*** Opening SUPPLIED DATA ***

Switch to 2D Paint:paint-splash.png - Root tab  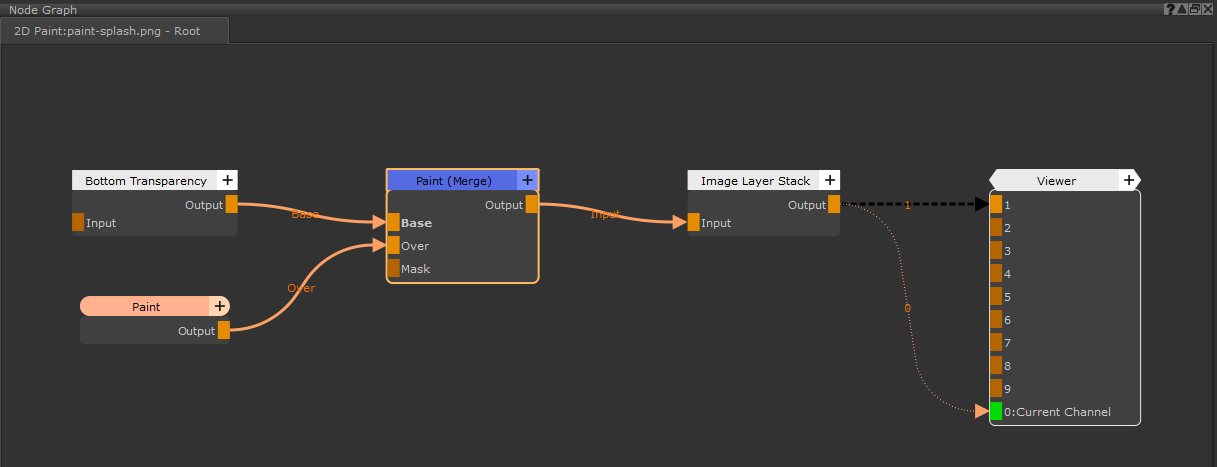107,31
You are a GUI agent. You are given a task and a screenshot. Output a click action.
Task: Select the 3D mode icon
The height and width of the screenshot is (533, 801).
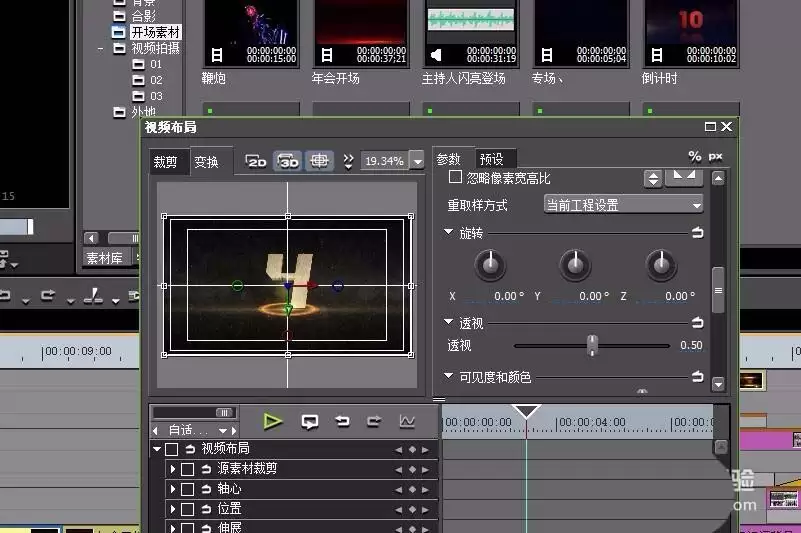click(x=288, y=161)
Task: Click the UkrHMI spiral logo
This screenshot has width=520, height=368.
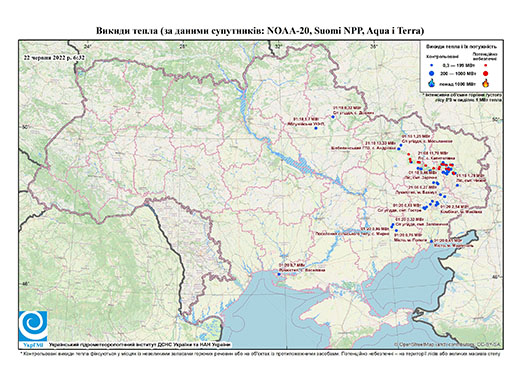Action: (33, 326)
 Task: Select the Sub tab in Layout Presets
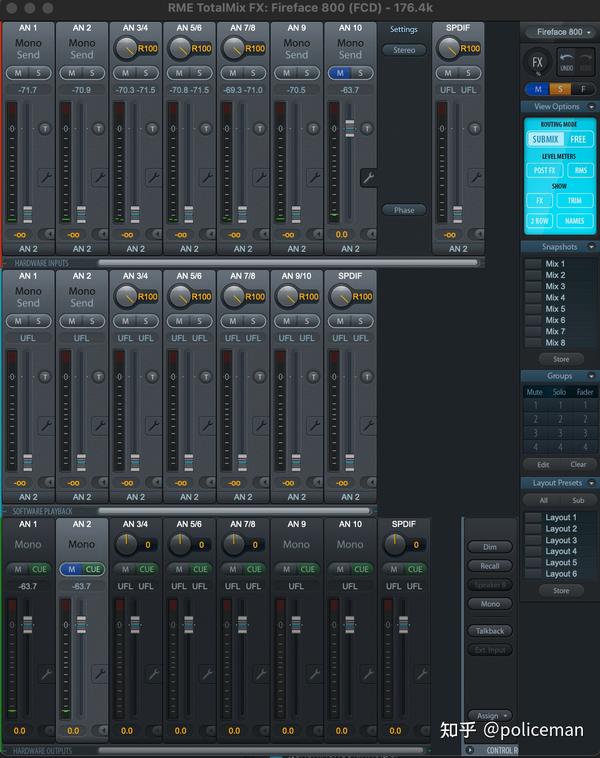click(x=577, y=500)
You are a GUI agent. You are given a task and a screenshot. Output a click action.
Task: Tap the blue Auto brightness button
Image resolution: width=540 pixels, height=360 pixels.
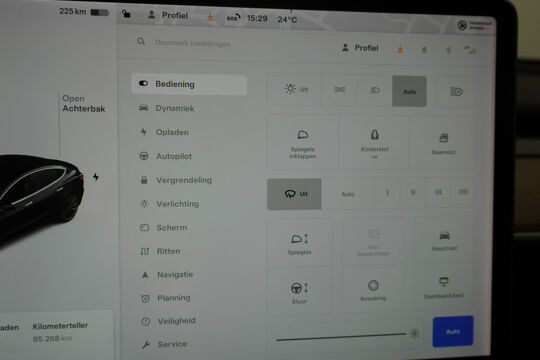[x=453, y=331]
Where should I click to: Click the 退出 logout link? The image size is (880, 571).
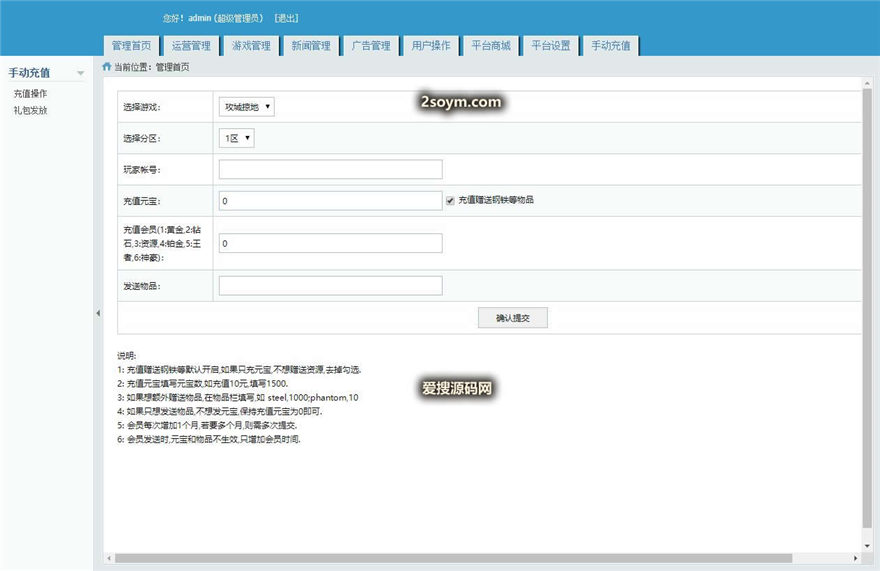286,18
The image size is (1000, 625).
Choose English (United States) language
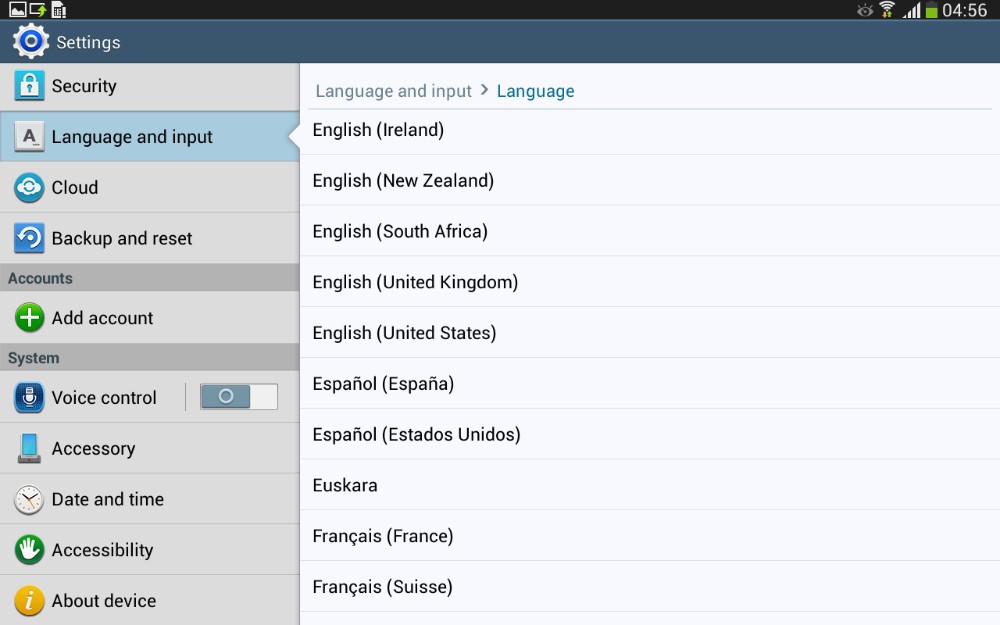[404, 333]
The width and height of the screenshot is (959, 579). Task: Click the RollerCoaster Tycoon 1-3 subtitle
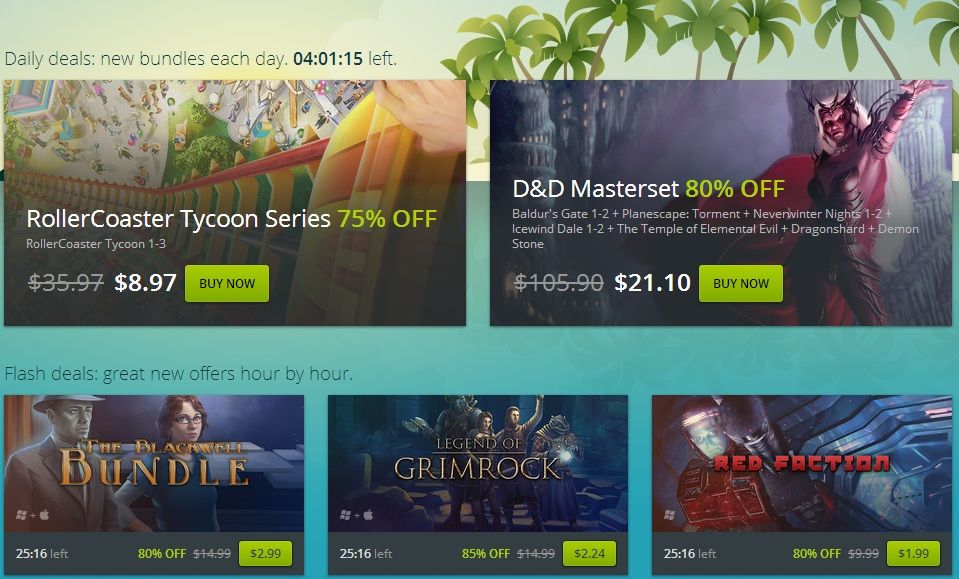[96, 243]
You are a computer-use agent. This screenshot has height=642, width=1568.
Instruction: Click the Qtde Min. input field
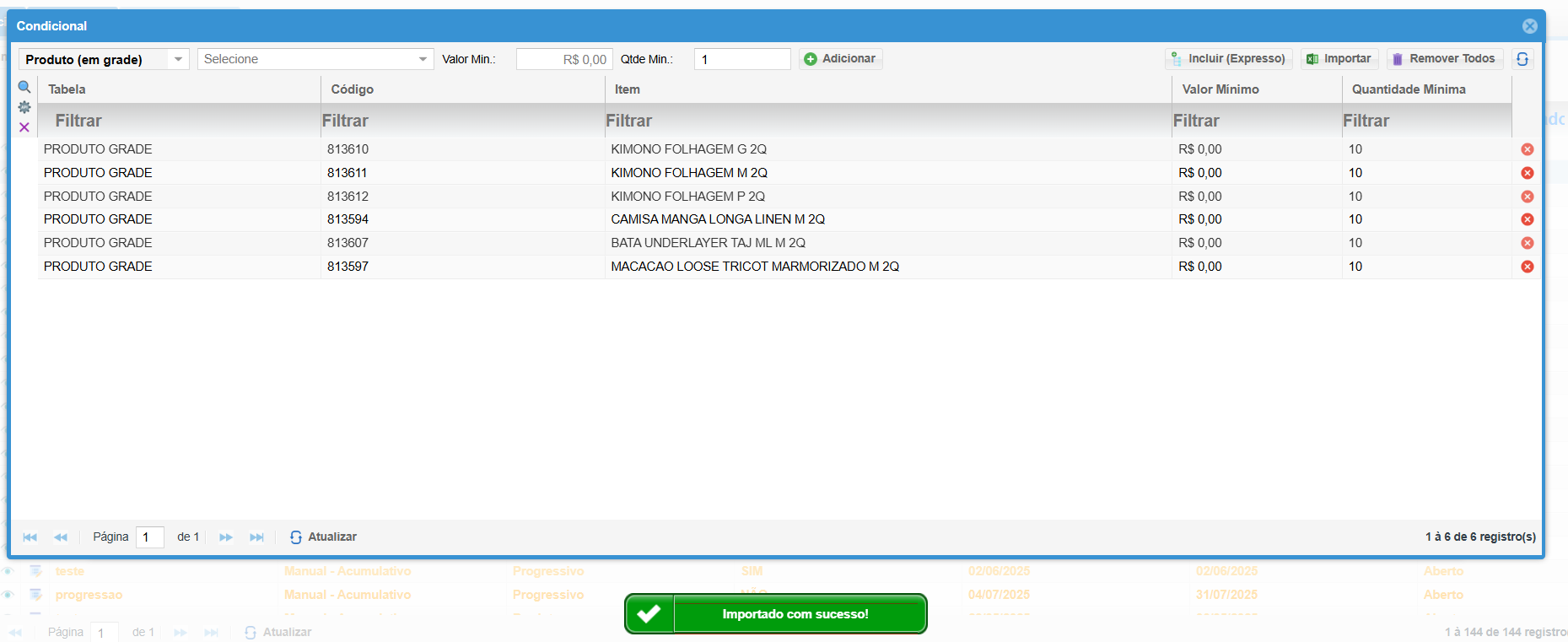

*** Closing SUPPLIED DATA ***

WHAT IS BEING ASKED: Everything from the line containing "The width and" to the last line of the records above should be reproduced exactly, except the pictures.

ANSWER SPACE:
The width and height of the screenshot is (959, 579). Task: Click the RollerCoaster Tycoon 1-3 subtitle
[96, 243]
You are a computer-use agent. This screenshot has height=642, width=1568.
Instruction: Click the Qtde Min. input field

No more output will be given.